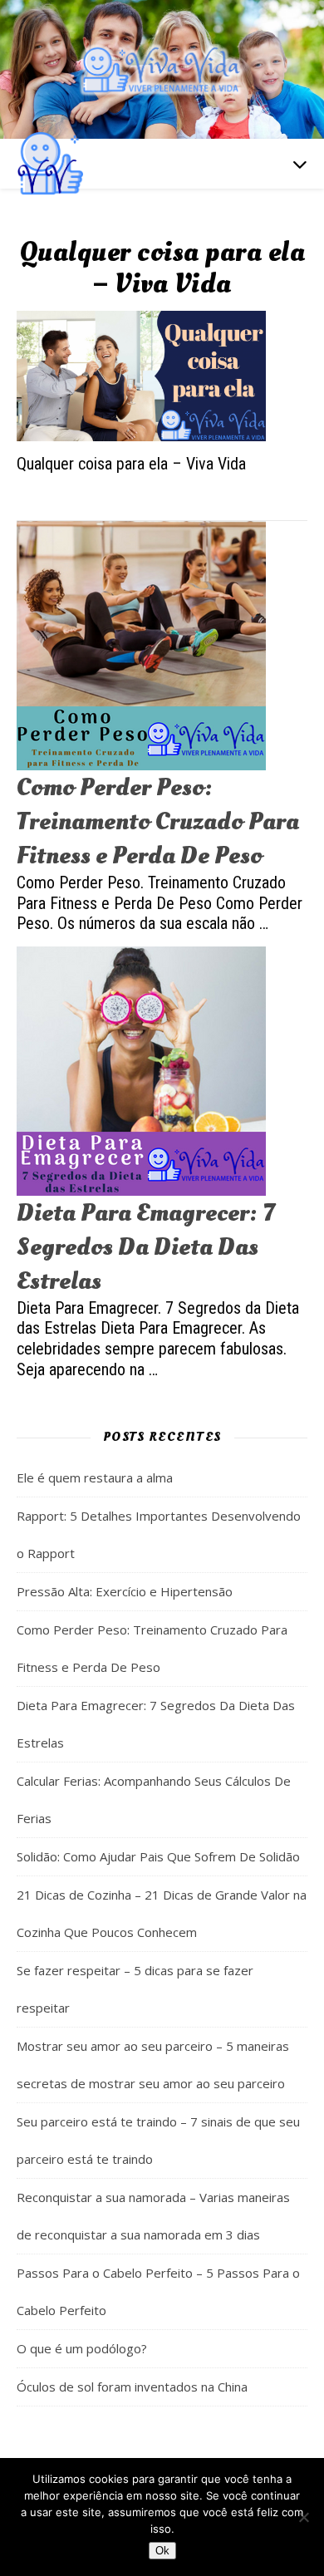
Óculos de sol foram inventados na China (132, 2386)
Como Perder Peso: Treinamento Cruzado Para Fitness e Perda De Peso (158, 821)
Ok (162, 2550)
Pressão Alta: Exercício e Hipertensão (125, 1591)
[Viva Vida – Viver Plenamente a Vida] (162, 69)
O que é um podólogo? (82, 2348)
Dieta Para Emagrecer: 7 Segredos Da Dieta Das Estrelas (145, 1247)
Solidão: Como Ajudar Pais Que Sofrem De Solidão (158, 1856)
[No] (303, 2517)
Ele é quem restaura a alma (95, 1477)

* [WHAT NEEDS TO BE DONE]: The task requires the full listing to be given again verbatim, without its pictures.

* [EXERCISE RESULT]:
Óculos de sol foram inventados na China (132, 2386)
Como Perder Peso: Treinamento Cruzado Para Fitness e Perda De Peso (158, 821)
Ok (162, 2550)
Pressão Alta: Exercício e Hipertensão (125, 1591)
[Viva Vida – Viver Plenamente a Vida] (162, 69)
O que é um podólogo? (82, 2348)
Dieta Para Emagrecer: 7 Segredos Da Dieta Das Estrelas (145, 1247)
Solidão: Como Ajudar Pais Que Sofrem De Solidão (158, 1856)
[No] (303, 2517)
Ele é quem restaura a alma (95, 1477)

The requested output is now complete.